What happened to my camera?
It's been roughly ten months since I last got to use my dad's old Nikon FM SLR. Ever since Uncle Butch and Auntie Carole gave me that Sony CD Mavica digicam as a belated graduation present, I've mothballed the FM.
Tonight I decided to exercise its internal mechanisms a little. Nothing could prepare me for what my cabinet had in store for me, though.
I was shocked to see blue-green stuff that looked like dried-up toothpaste building on the nooks and crannies of the FM's controls. It certainly looked like either mold or some kind of fungus, which I don't understand because I packed the camera in with packets of dessicant. The bottom had a white powder to it, and some parts of the lower lens mount had become chipped. Apparently this was the result of corrosion damage. The lens-release button had become very hard to push in, and when I did, it wouldn't pop back out on release.
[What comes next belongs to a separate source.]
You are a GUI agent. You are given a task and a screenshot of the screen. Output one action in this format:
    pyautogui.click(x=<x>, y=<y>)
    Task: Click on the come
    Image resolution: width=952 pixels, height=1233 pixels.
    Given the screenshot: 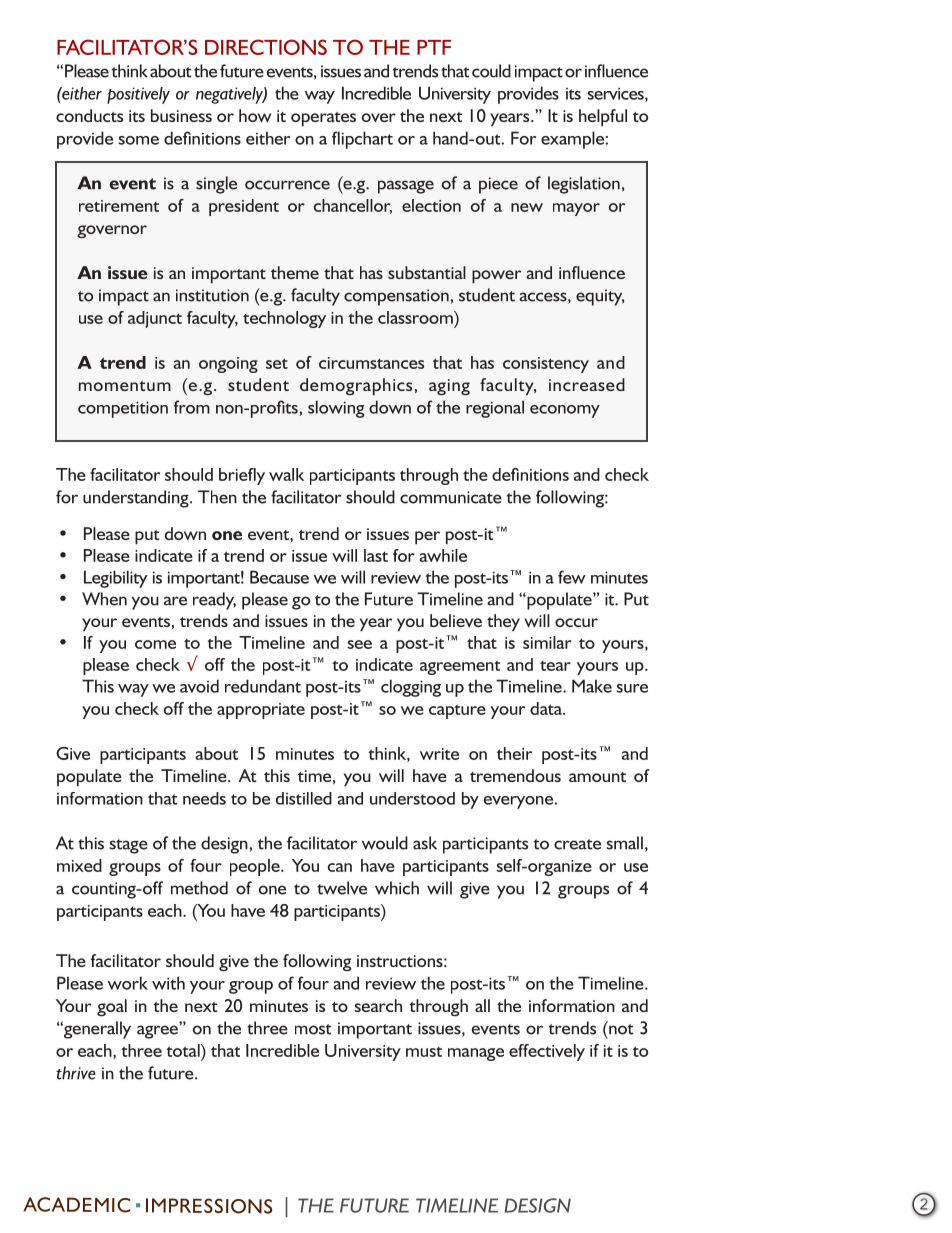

I felt sorry for the FM. I took out the smallest screwdriver from my Swiss Army knife and tried popping open some screws, but I realized a cleanup job should be left to the professionals along Hidalgo St. in Quiapo. Mechanically the internals are fine; the shutter still works, the film still advances as it should, the meter is as reactive as it's ever been and the lens apertures close down upon shutter release.
It's just the shock of the corrosion and mold/mildew that got me. That was just not supposed to happen with all the dessicant I packed in.